The published chantiers list covers these too. Before a longer cruise I scan the schedule for my whole route, not just the start date, so I know whether a particular lock or pound is due to shut while I am passing through. A one-week hire from a single base is usually fine, because the company plans around known works. A longer one-way passage across several sections needs more care, because a stoppage halfway can strand you on the wrong side of a closed lock with no way round.
If you do hit an unexpected stoppage, the lock-keepers and VNF staff are your best source of real-time information. They know how long the work will take and whether there is a way through. On a canal, unlike at sea, you cannot simply choose another route, so a stoppage means waiting it out or turning back. Build that possibility into your plan and it becomes an inconvenience rather than a disaster.
Why the dates keep changing
It is worth understanding why you cannot just memorise a fixed closure window. Three forces push the dates around year to year.

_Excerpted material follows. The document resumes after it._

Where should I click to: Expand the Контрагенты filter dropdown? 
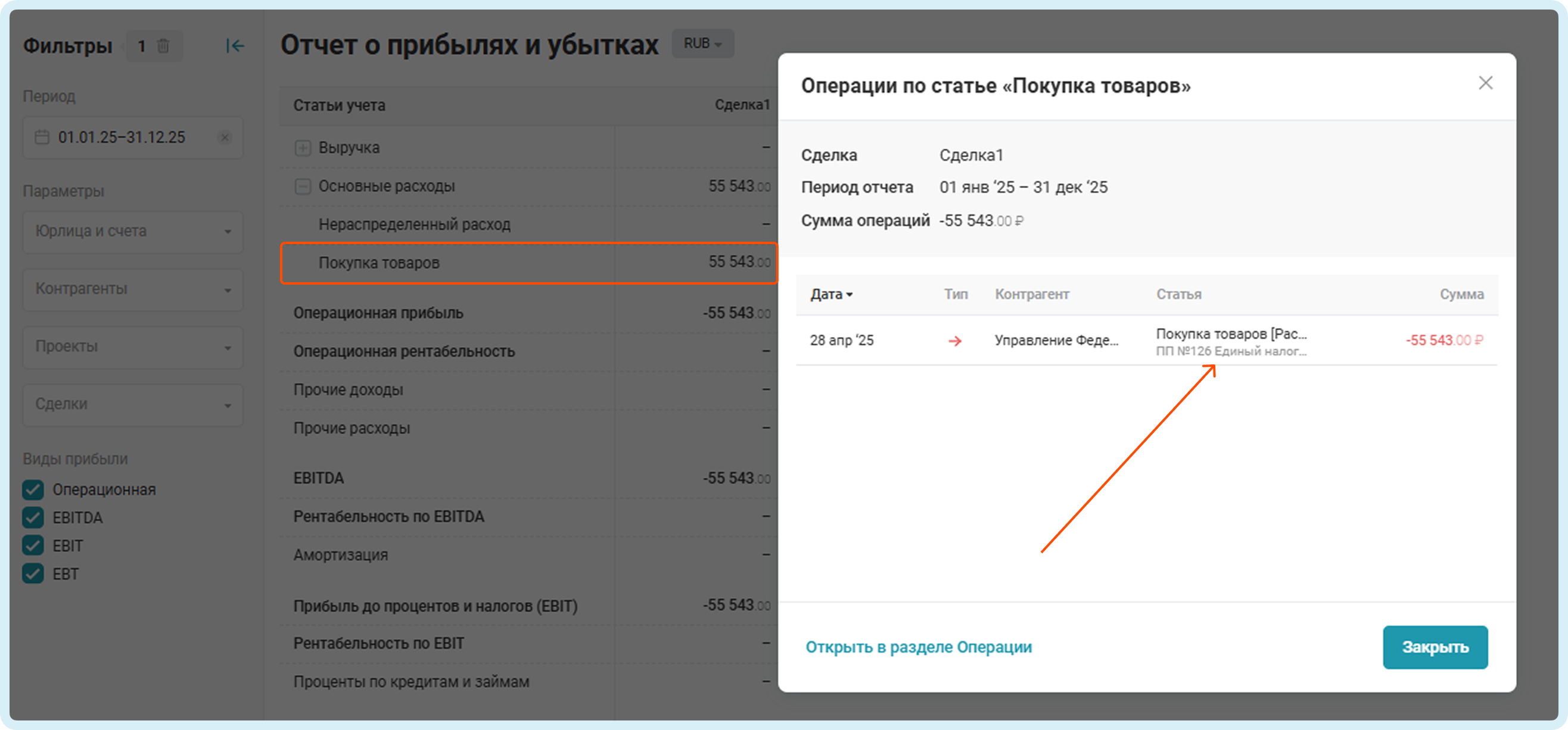tap(133, 289)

The first is the maintenance backlog. The plane-tree disease has forced a huge, multi-year felling and replanting programme along the banks, and the work moves section by section, so where and when the canal is drained shifts with it.
The second is the age of the structures. Ninety-one seventeenth-century lock chambers need constant attention, and a gate that fails inspection can trigger work that was not on last year's schedule.
The third, and increasingly the dominant one, is water. The drought years have made the canal's water budget the deciding factor. When the feeder reservoirs are low, VNF has to ration, and leisure navigation comes behind drinking water and aquatic life. That can mean a later opening, an earlier closing, or restricted lock operation through the summer to save water. None of that follows a calendar; it follows the rain.
The Canal du Midi rewards the cruiser who does the homework. Turn up without checking the chomage and a dry winter can leave you high and, literally, dry. Check the VNF dates, aim for the shoulder months, and the canal opens up into exactly the slow, sun-striped waterway you booked it for.